Most of the paramedics and rescue workers who were killed in Gaza last month were shot in the head or chest, according to a The New York Times report, Al Jazeera says.
The NYT saw the autopsy reports for 14 of the 15 aid workers killed in the attack, not including one UN worker who was also killed. Israel has admitted to carrying out the attack.
Israeli troops had fired on ambulances and a fire truck sent by the Palestine Red Crescent Society and the Civil Defence, according to witness accounts, video and audio of the March 23 attack.
The autopsies were performed by Dr Ahmad Dhair, the head of the Gaza health ministry’s forensic medicine unit, after the bodies were recovered from where Israeli soldiers buried them in southern Gaza in a mass grave, alongside their ambulances.
The attack has sparked international condemnation, with many experts labelling it a war crime.
Kremlin leader Vladimir Putin has met Russian nationals freed from captivity in the Gaza Strip after Hamas’s October 2023 attacks on Israel and said Moscow’s longstanding ties with Palestinians helped secure their freedom, Reuters reports.
“The fact that you are now free is a result of Russia’s many years of stable relations with the Palestinian people, with the representatives of different organisations,” Russian news agencies quoted Putin as telling former hostage Alexander Trufanov and members of his family.
“Here we have to offer a word of gratitude to the leadership and to the political wing of Hamas for a gesture made to us in carrying out this humanitarian act,” the agencies said he told the late-night Kremlin meeting.
Russia, Putin said, “had truly done everything possible” to secure Trufanov’s liberation and would undertake whatever was necessary to ensure those still in captivity would be freed.
Trufanov was freed after nearly 500 days in captivity in February as part of talks leading to a ceasefire. He thanked Putin for helping secure his release and hoped for the release of all remaining hostages whom he viewed “like brothers”.
China and Malaysia have said that Gaza is an inalienable part of the territory of Palestine, in a joint statement issued at the end of a state visit by Chinese President Xi Jinping, according to Reuters.
They also urged a full and effective implementation of the ceasefire agreement.
Israeli Prime Minister Benjamin Netanyahu has instructed his negotiating team to continue the steps to advance the release of hostages still being held in Gaza, AFP reports.
“The prime minister issued directives for the continuation of the steps to advance the release of our hostages,” his office said in a statement, adding that he held an assessment on the issue with the negotiating team and the heads of the security establishment.

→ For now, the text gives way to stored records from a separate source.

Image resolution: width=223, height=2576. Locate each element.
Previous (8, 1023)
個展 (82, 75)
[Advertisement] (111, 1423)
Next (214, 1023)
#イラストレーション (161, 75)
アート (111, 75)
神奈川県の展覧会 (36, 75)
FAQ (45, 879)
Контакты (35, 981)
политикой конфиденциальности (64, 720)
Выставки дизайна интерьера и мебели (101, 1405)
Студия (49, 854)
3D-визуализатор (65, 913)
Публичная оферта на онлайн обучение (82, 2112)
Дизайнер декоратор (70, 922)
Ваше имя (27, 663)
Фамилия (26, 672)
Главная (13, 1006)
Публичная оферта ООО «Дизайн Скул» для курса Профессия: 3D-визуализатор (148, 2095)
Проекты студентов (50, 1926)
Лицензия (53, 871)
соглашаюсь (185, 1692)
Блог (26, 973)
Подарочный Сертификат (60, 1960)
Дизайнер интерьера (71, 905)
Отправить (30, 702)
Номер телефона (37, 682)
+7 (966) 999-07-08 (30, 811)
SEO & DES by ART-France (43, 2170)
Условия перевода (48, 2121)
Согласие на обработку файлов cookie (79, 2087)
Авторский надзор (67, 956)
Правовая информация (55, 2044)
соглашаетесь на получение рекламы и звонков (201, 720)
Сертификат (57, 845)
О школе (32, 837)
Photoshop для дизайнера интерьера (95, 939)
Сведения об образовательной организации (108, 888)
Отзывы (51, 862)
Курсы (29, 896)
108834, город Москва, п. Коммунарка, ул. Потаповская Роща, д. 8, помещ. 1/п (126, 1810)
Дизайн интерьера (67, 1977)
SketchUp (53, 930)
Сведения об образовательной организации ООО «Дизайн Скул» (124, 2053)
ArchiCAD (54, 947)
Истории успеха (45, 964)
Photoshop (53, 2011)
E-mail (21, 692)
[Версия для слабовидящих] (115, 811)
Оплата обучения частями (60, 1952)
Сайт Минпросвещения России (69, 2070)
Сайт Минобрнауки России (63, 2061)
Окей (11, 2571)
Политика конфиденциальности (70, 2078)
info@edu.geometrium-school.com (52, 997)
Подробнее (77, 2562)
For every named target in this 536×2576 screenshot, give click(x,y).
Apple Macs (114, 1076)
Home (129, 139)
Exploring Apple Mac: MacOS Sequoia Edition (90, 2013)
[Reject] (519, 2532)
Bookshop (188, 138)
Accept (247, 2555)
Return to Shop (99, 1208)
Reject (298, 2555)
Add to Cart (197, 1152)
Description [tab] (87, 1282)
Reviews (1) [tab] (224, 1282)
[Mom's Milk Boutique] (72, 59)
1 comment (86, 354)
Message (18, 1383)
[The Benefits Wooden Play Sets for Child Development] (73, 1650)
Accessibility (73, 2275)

A senior Hamas official has told AFP that the group is still preparing its response to an Israeli proposal for a ceasefire and hostage release deal in Gaza.
“The movement’s response is still in preparation, and we affirm that there is no room for any partial deal,” Mahmoud Mardawi said, insisting that the group’s “weapons will not be subject to any negotiations”.
A partial view shows tents housing displaced Palestinians on the campus of the Islamic University in Gaza City on April 16, 2025. — AFP
An estimated 500,000 Palestinians have been displaced since the end of the Gaza ceasefire, when Israel resumed military operations in the narrow coastal territory, AFP reports citing the United Nations.
“Our humanitarian partners estimate that since March 18, about half a million people have been newly displaced or uprooted once more,” said Stephanie Tremblay, spokesperson for UN Secretary-General Antonio Guterres.